Saved data entries
____________________

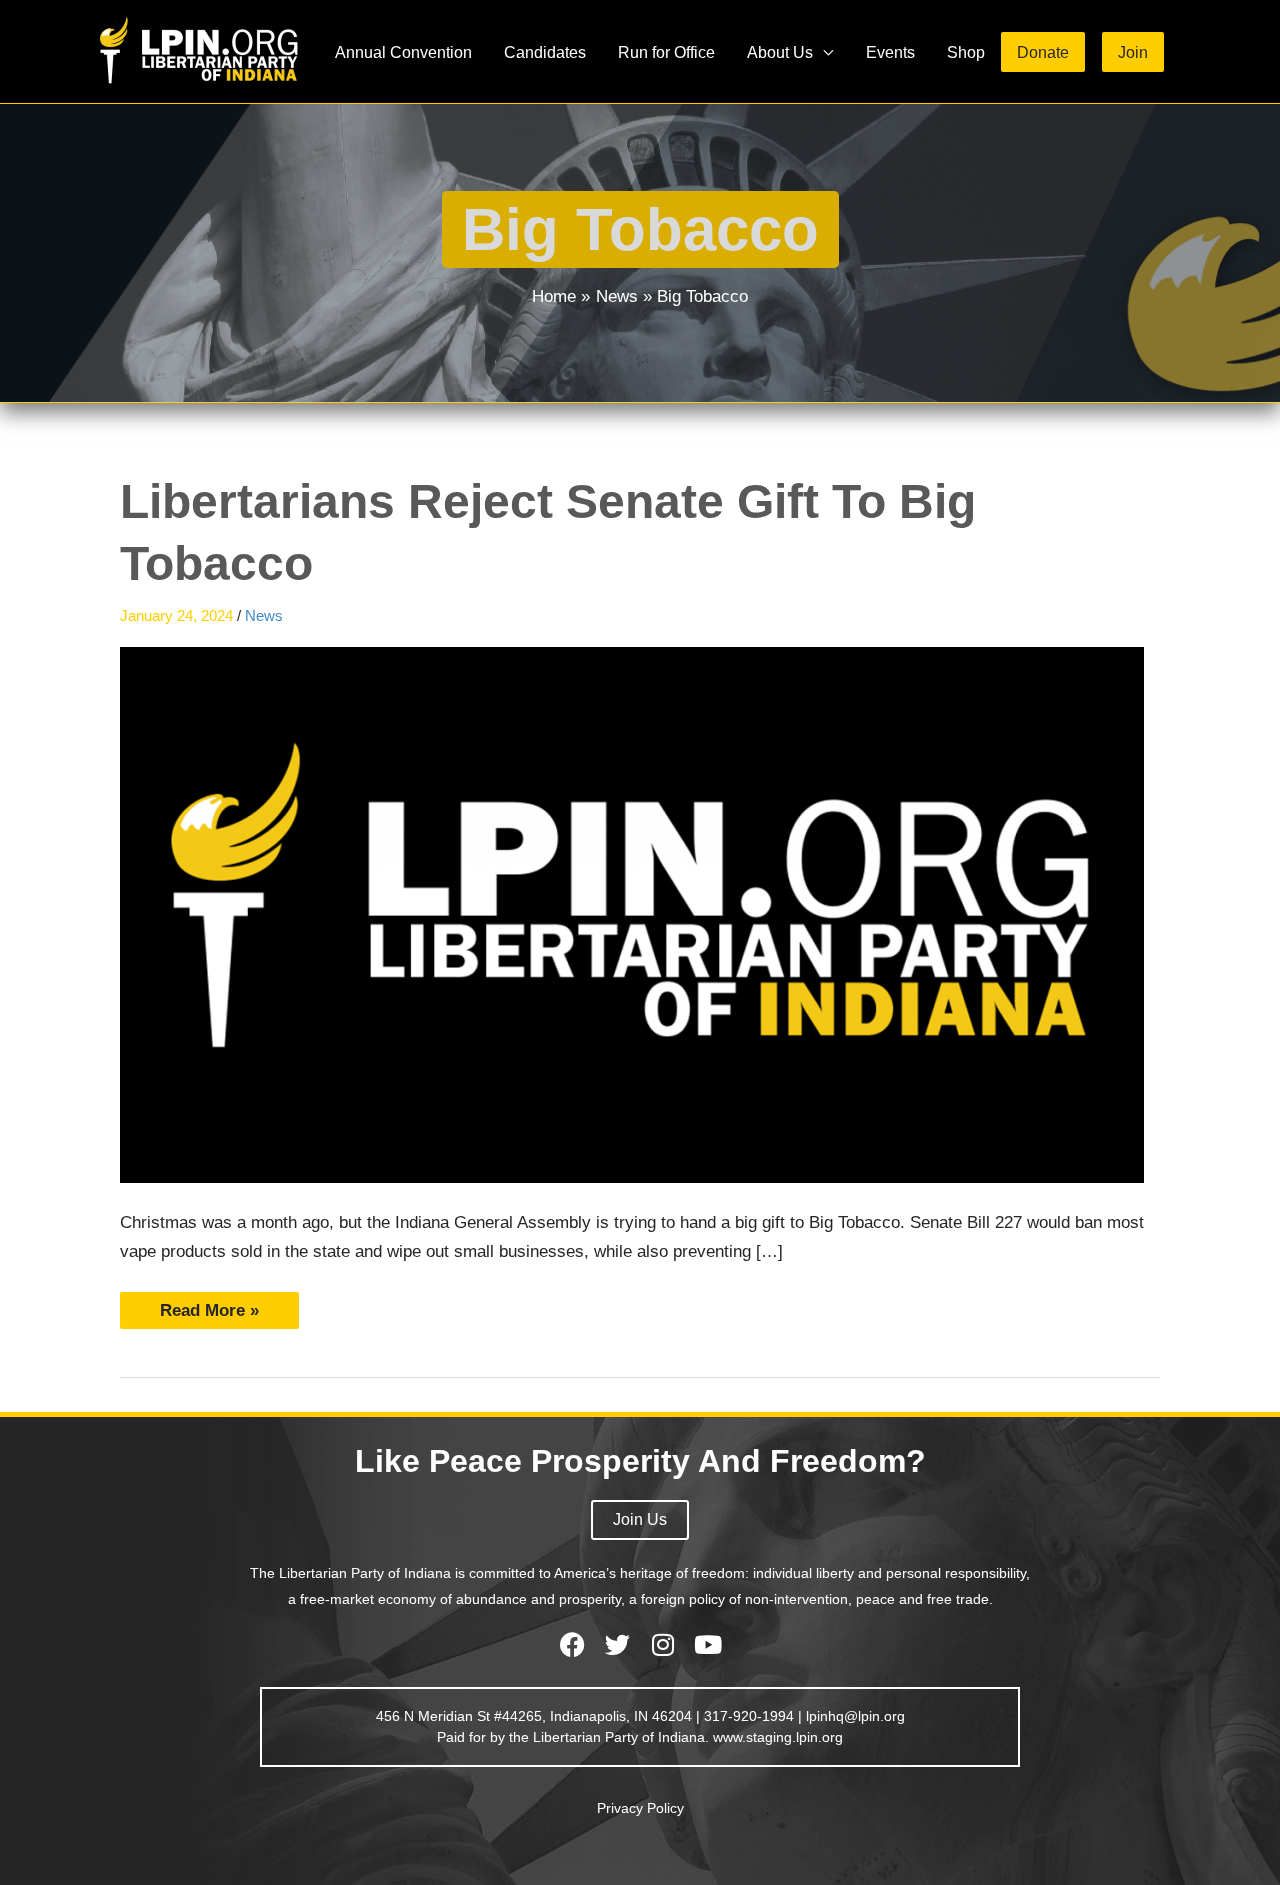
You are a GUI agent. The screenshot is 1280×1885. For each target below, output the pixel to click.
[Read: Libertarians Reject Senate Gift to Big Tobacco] (632, 914)
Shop (966, 52)
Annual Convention (403, 52)
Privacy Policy (640, 1808)
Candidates (545, 52)
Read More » (209, 1306)
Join (1133, 52)
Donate (1043, 52)
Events (890, 52)
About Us (780, 52)
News (264, 615)
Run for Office (666, 52)
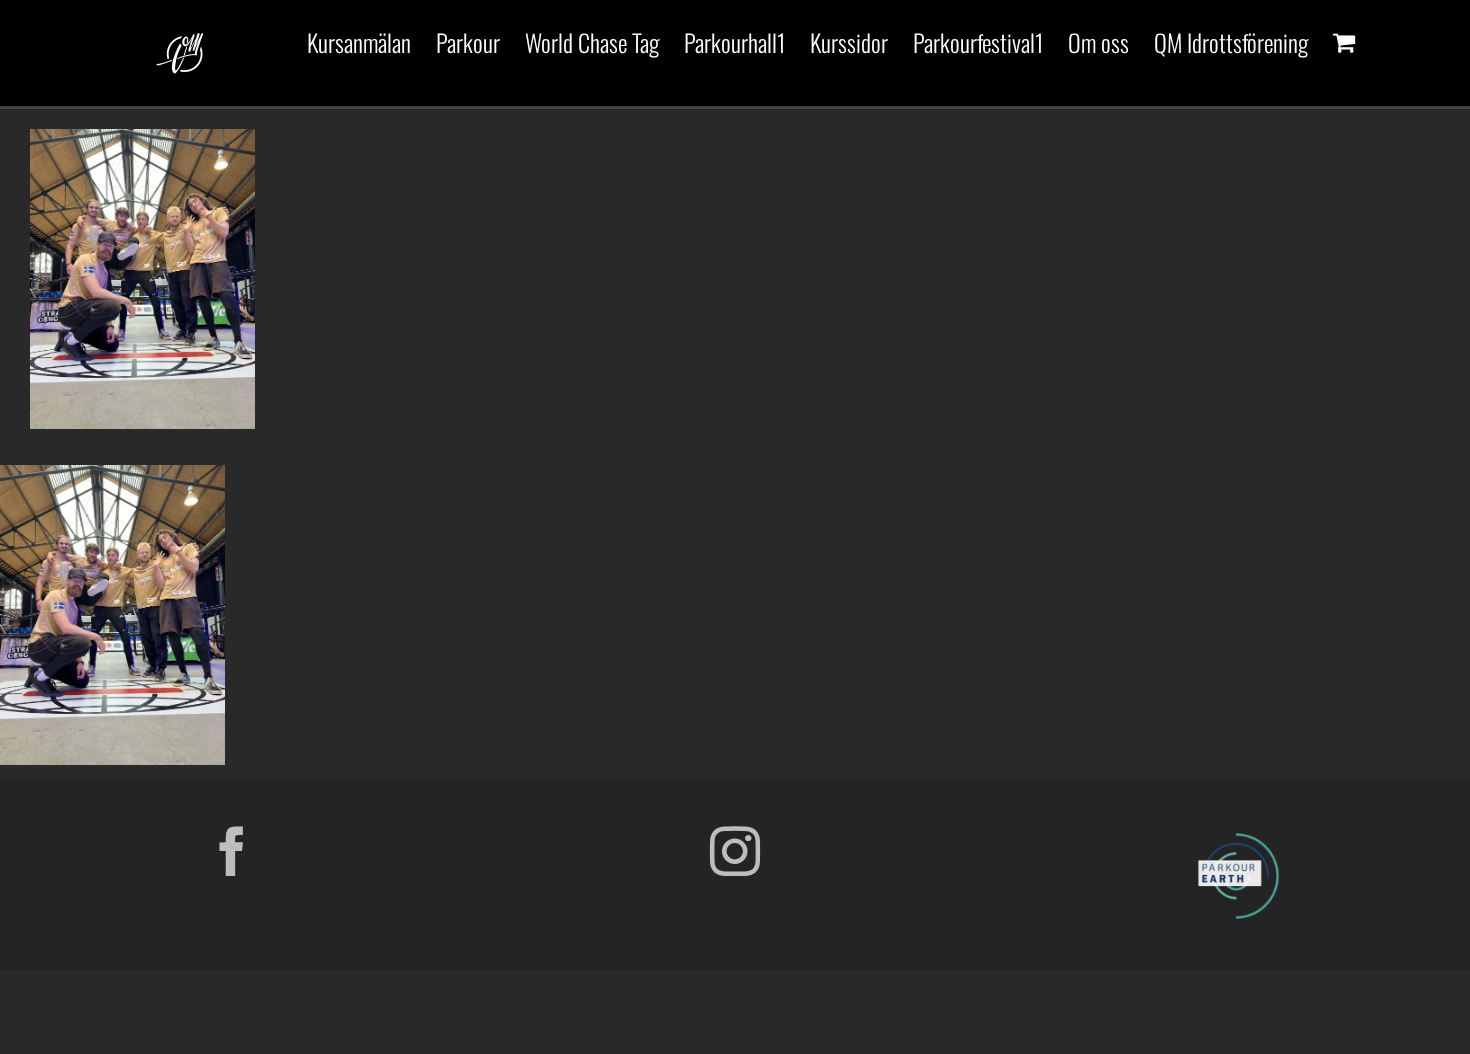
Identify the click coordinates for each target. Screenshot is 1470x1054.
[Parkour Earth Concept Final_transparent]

____________________

*Description of the task*: Print the data above verbatim from the first line through the line holding "Events (890, 52)", leaving every picture out.

*Solution to this task*:
You are a GUI agent. The screenshot is 1280×1885. For each target below, output the pixel to click.
[Read: Libertarians Reject Senate Gift to Big Tobacco] (632, 914)
Shop (966, 52)
Annual Convention (403, 52)
Privacy Policy (640, 1808)
Candidates (545, 52)
Read More » (209, 1306)
Join (1133, 52)
Donate (1043, 52)
Events (890, 52)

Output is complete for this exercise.